Eberly then tries to claim that business investment has led the recent recovery. And if businesses were worried about regulation, they wouldn’t be investing. It’s almost embarrassing, but the obvious response is: What recovery? This has been one of the worst recoveries on record. Moreover, recent private investment numbers have been mixed at best. Inventories have played a big part in growth that has occurred. And while Eberly cites investment in equipment and software, that’s slowed in recent quarters.
But most damning is the reality that while real personal consumption expenditures have climbed back to 2007 levels, real private nonresidential and residential fixed investment remain well below 2007 levels. Hmmm, that would seem to indicate a major problem on the supply side of the economy.
Finally, Eberly ignores the trend in self-employed. The number of incorporated self-employed has been falling for three years now, while the number of nonincorporated self-employed has been falling for more than four years.
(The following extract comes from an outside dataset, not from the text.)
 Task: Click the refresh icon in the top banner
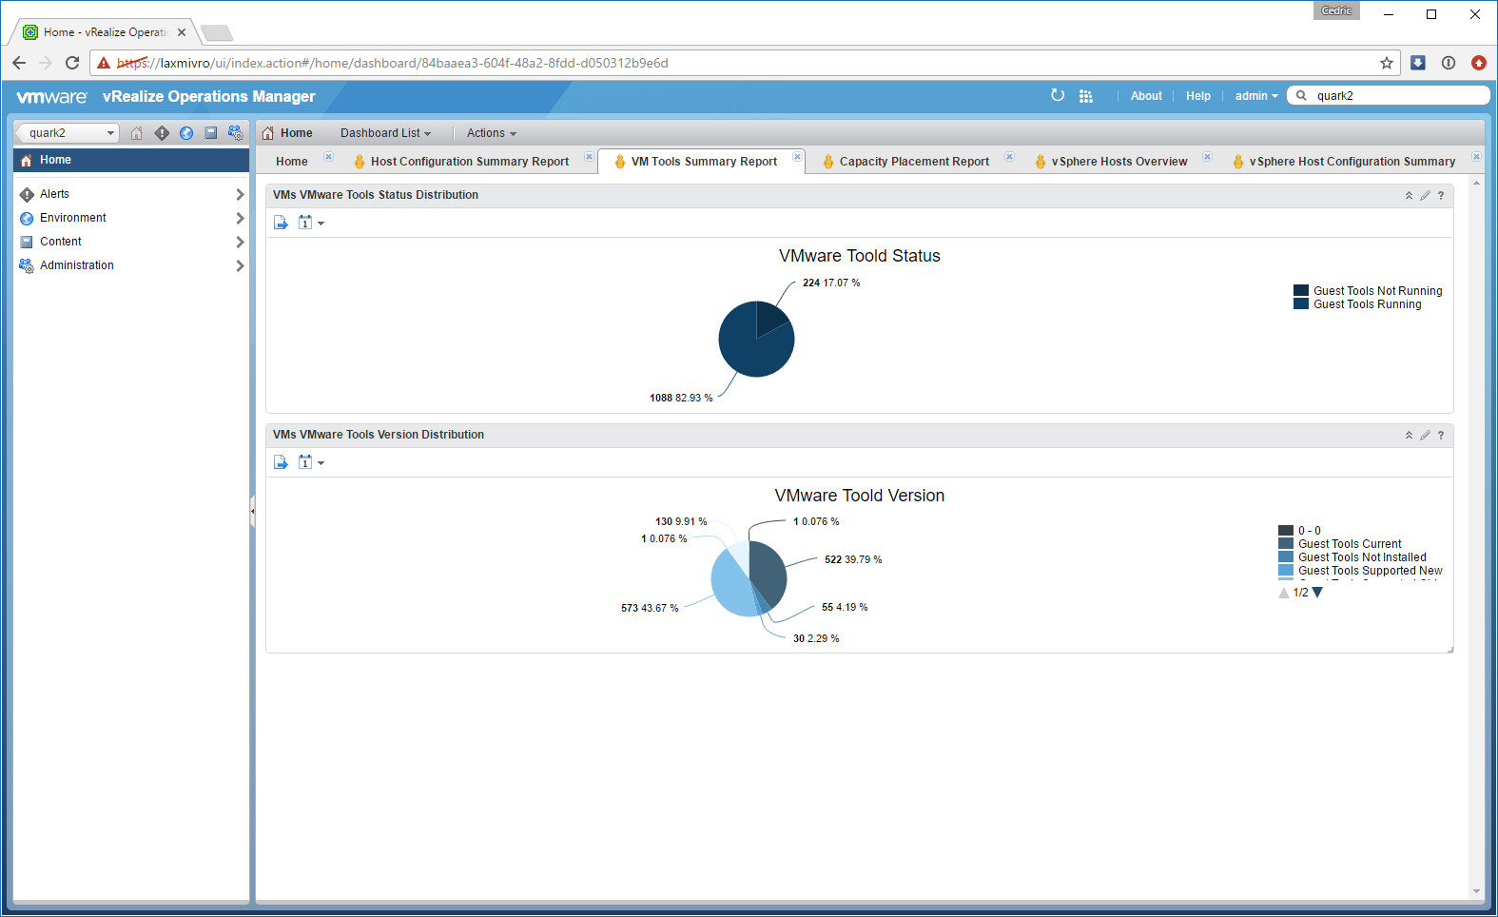click(x=1058, y=95)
As a measure of entrepreneurship, this is a very worrisome trend and one that is affected by the policy climate, including regulatory costs and expectations.
Then there’s the latest results of a survey of small business owners for the Wells Fargo/Gallup Small Business Index:
Optimism for the future among small business owners dropped to its lowest level in 2011. Doug Case, Wells Fargo small business segment manager, observed: “Small business owners are still navigating this challenging economy. In our latest survey, small business owners said that to thrive in today’s economy, they need increased sales and demand, job creation and fewer government regulations.”
Business owners were asked about the most important problems facing their businesses today. The top three responses were: complying with government regulations and taxes (22 percent), consumer confidence in the economy (15 percent) and depressed consumer spending and lack of customer demand (12 percent).
Another 5 percent cited the new health care policy, which aligns with the regulations and taxes category above. Again, consumer confidence, spending and demand can in no way be treated separately from issues like business investment, levels of entrepreneurship and the policy climate.
In the end, government policies weigh down the economy. Indeed, in recent years, it could be called a perfect storm of bad policy. That includes historic regulatory overreach; higher taxes; huge increases in government spending that have drained resources from the private sector; the threat of even higher taxes due to an unprecedented expansion of government spending and debt; little U.S. leadership on free trade (the recent approvals of the South Korea, Colombia and Panama trade deals were welcome, but long overdue, as they were originally made in 2006, and the Obama administration has done nothing else substantive on trade); and misguided monetary policy directed at trying to manipulate economic growth rather than maintain focus on price stability.
Yes, regulation clearly has contributed to economic uncertainty, namely, the threat of rising businesses costs. But it’s not just regulation. It’s also tax, spending, trade and monetary policies gone awry.
But I’m sure the Obama administration will come up with additional declarations that ignore economic common sense and reality to convince people that all is well in these other policy areas as well.